═════ DATASET RECORDS

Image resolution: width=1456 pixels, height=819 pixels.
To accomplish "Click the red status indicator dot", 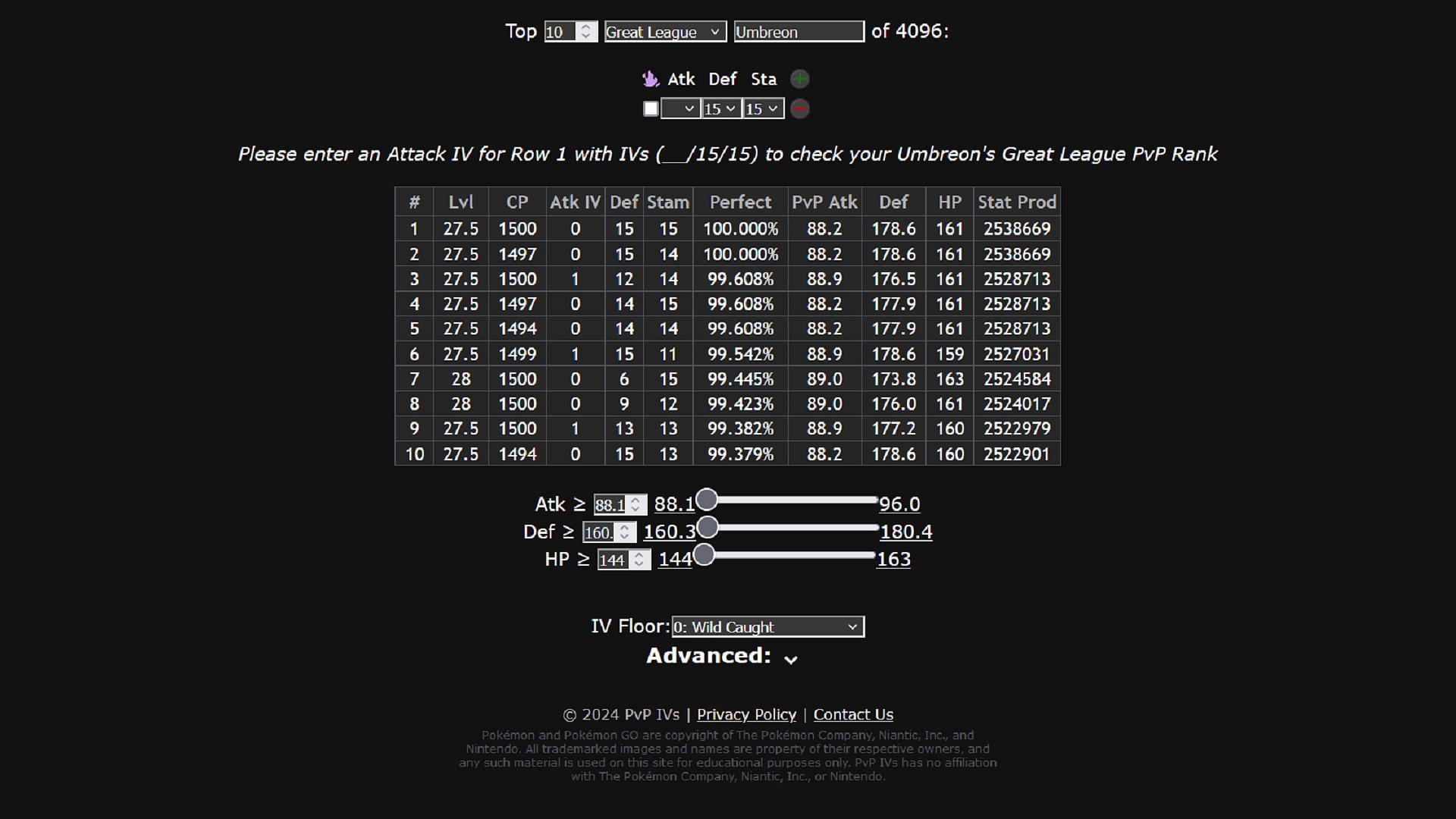I will 799,108.
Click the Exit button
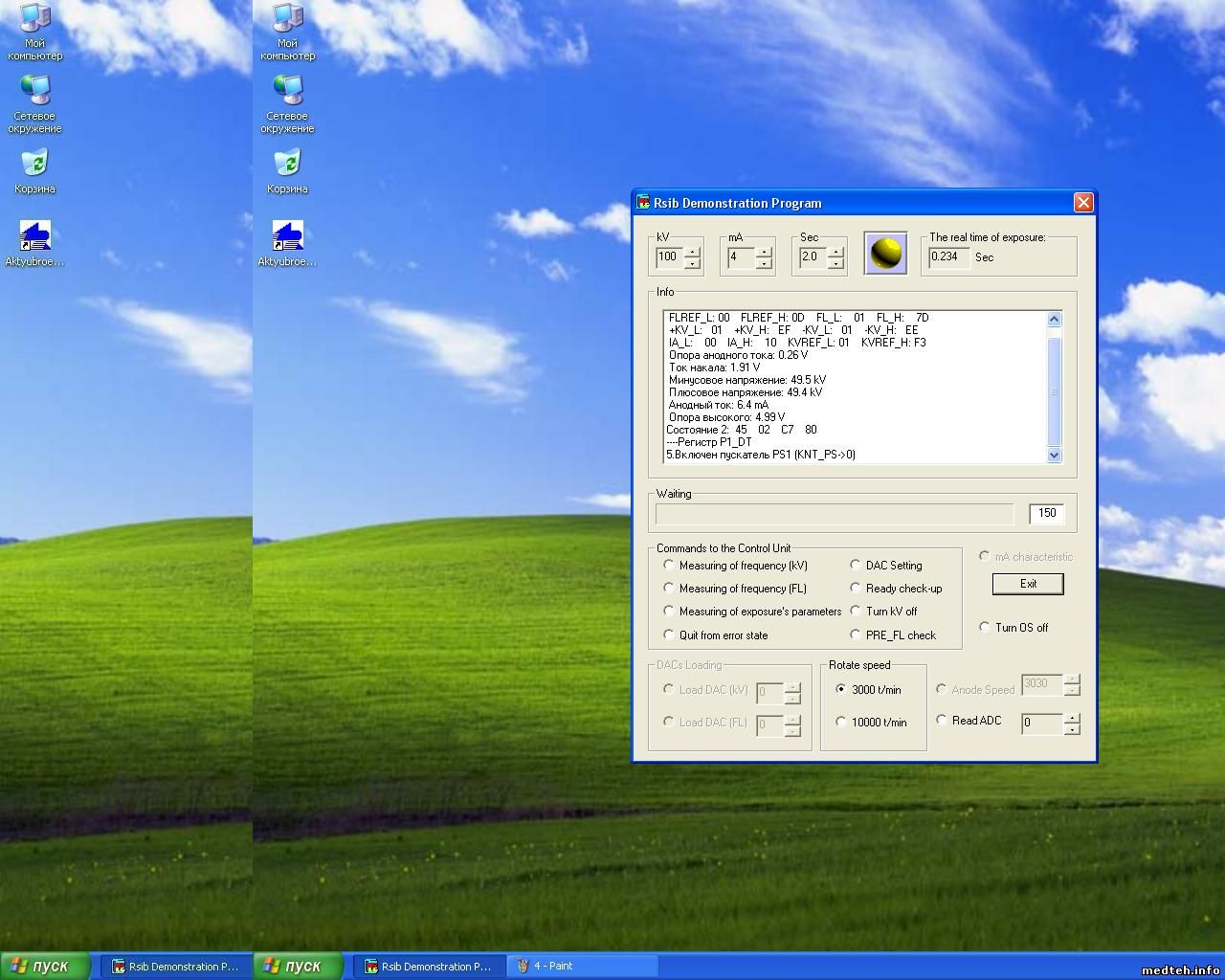1225x980 pixels. pos(1028,584)
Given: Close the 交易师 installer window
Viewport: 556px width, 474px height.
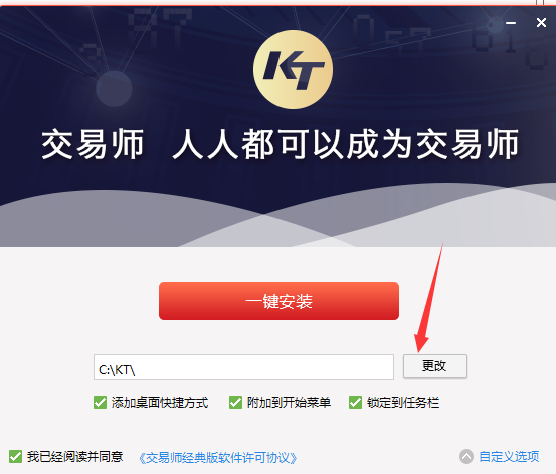Looking at the screenshot, I should pos(541,23).
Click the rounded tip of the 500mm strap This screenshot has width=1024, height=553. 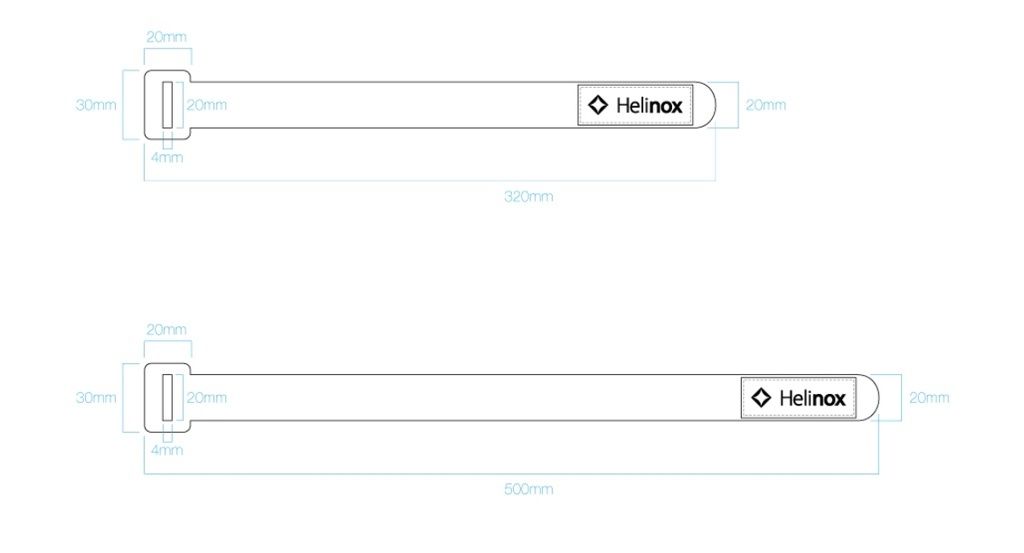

══════════

» **WHAT IS BEING ASKED**
Output exactly the lines from the one that has "Viewport: 556px width, 474px height." through the end of the data. Do not include pictures.

» **TASK RESPONSE**
Viewport: 556px width, 474px height.
Looking at the screenshot, I should pos(541,23).
Click the rounded tip of the 500mm strap This screenshot has width=1024, height=553. 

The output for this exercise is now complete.